● **The task**:
Reproduce the items verbatim, starting at the line that contains "This screenshot has" and ending after the line that contains "svg-text: 774,000 is". Omit the pictures from your reproduction.

● **Raw data**:
****

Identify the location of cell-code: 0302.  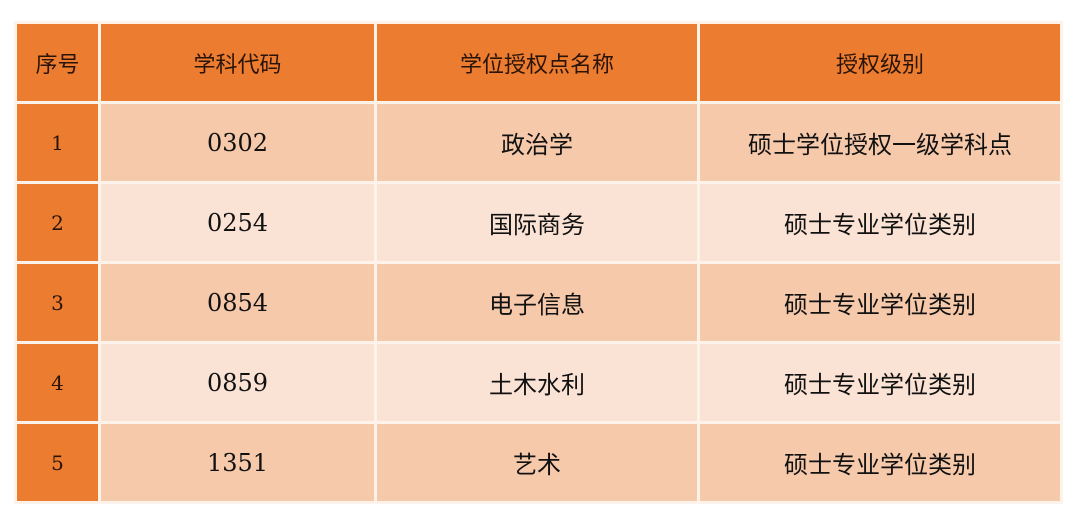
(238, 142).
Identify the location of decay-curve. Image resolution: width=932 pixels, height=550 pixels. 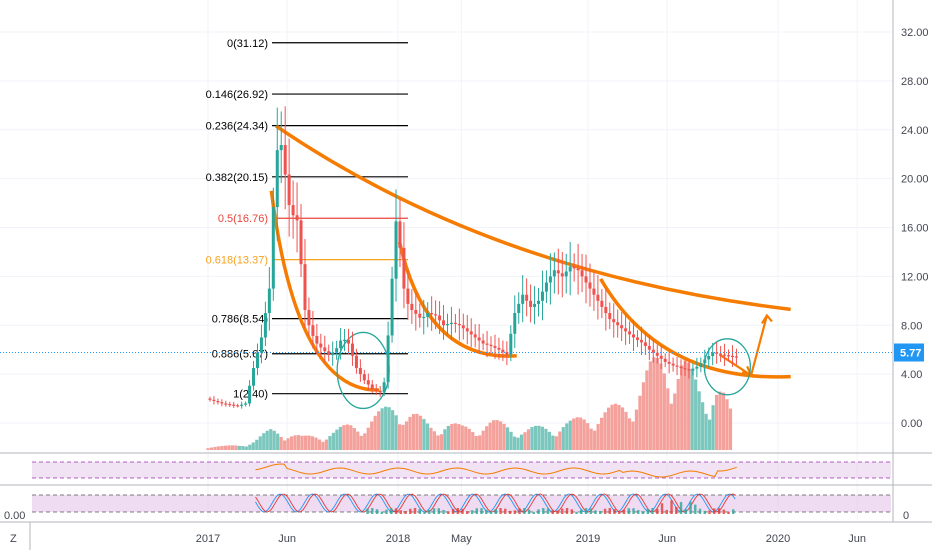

****

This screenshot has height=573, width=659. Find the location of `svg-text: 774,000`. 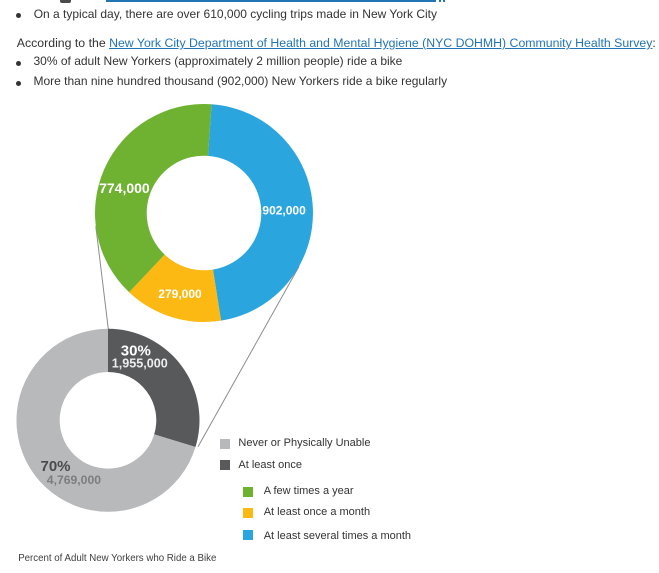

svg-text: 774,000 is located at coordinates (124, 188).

****

● **Answer box**:
This screenshot has height=573, width=659. Find the location of `svg-text: 774,000`. 

svg-text: 774,000 is located at coordinates (124, 188).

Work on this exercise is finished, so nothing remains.